Editorial: Ungenutzte Chance
Wir haben an dieser Stelle schon häufig ein Umfrageergebnis des Umweltbundesamtes zitiert, demzufolge die Mülltrennung des Bundesbürgers vornehmlichste Aufgabe ist, wenn es um die Frage des Umweltschutzes geht. Es ist nicht der Verzicht auf das Auto, es ist nicht die Einschränkung beim Fleischkonsum aus Massentierhaltung, und es ist schon gar nicht der Verzicht auf den Kurztrip mit dem Billigflieger. Jeder trennt einen Müll - und fühlt sich gut dabei. Dabei gibt es jede Menge Unsinnigkeiten und Widersprüche, vor allem wenn es um den gelben Sack geht und welche Inhalte davon tatsächlich recycelt werden.
(06.11.2017) Doch davon soll an dieser Stelle und als Schwerpunktthema in diesem Heft gar nicht die Rede sein. In der letzten Ausgabe des Jahres geht es um Biomüll - und was wir daraus machen. Die Entsorgungswirtschaft leistet hier Erstaunliches. Die Kreise und Kommunen, die auf alten Mülldeponien Energieparks errichtet haben, tun mehr für die Ressourcenwirtschaft und den Klimaschutz als viele andere, die sich darum streiten, ob das Sahnedöschen nun richtig recycelt wird oder nicht, ob es verbrannt wird oder doch besser zu Recyclingkunststoff aufbereitet wird. In den Energieparks wird aus Biomüll in all seinen Facetten wertvoller Dünger, werden Phosphor und andere Nährstoffe im Kreis geführt, wird Methan erzeugt, und aus diesem Strom, Wärme, Bioerdgas für das Versorgungsnetz und sogar flüssiger Treibstoff - eine vielversprechende Perspektive gerade in der gegenwärtigen Dieselabgas-Diskussion.

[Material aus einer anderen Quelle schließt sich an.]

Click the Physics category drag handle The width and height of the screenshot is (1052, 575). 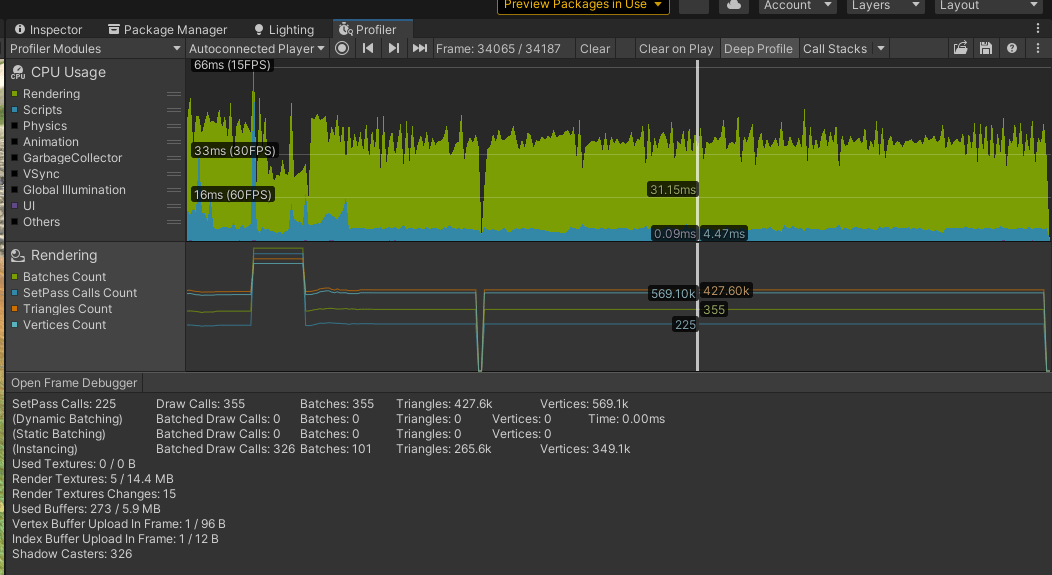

Doch beim Biomüll liegt eine Menge im Argen. Wenn man eine Biomüll-Anlage besucht (die Betreiber sind hier ganz offen und laden immer wieder zur Besichtigung ein), dann schlagen einem hier nicht nur ganz besondere Gerüche entgegen. Was geradezu sprichwörtlich zum Himmel stinkt, ist die Zusammensetzung des Biomülls. Hier endet offensichtlich die eingangs zitierte Mülltrenn-Vorliebe des Bundesbürgers. Was sich aus den Sammelfahrzeugen in die Müllbunker wälzt, sind Plastiktüten, Pappschachteln und immer wieder Restmüll, der im Biomüll überhaupt nichts zu suchen hat. Die Betreiber der Biomüllanlagen müssen Millionenbeträge aufwenden, um das in Ordnung zu bringen, was die Privathaushalte verbockt haben. Hier wird aufwändig gesiebt, geschüttelt und gerührt, mit Nahinfrarot bestrahlt und mit Röntgenstrahlung durchleuchtet. All das wäre überflüssig, würde nur das in die braune Tonne geworfen, was dort auch hineingehört.
Apropos braune Tonne: Wer hier vorschnell nur die gedankenlose Hausfrau bzw. den gedankenlosen Hausmann verurteilt, vergisst, dass es auch die Gebietskörperschaften sind, die seit drei Jahren geltendes Recht brechen und die Vorgaben des Kreislaufwirtschaftsgesetzes ignorieren. Jeder fünfte Landkreis in Deutschland bietet kein oder ein nur mangelhaftes Trennsystem für Bioabfälle an, errechnete der Naturschutzbund (NABU). Dabei ist bislang kein stichhaltiges Gegenargument bekannt. Die meisten Kommunen haben seit Jahren erkannt, welche Chancen eine flächendeckende Biomüllsammlung hat. Der ökologische Mehrwert überwiegt bei Weitem die Kosten. Und wenn die Rechnung in manch ländlicher Gegend nicht ganz so positiv zugunsten der Biotonne ausfallen mag, so gilt es doch, das große Ganze im Auge zu behalten.
Zu einer Kreislaufwirtschaft gibt es keine Alternative - weder auf lokaler, noch auf Kreis- noch auf nationaler Ebene. Mit dieser trivialen Erkenntnis wünschen wir, Verlag und Redaktion des ENTSORGA-Magazins, allen Leserinnen und Lesern eine nicht allzu hektische Vorweihnachtszeit, ein gesegnetes Fest, sowie für das kommende IFAT-Jahr die Erfüllung der meisten Erwartungen.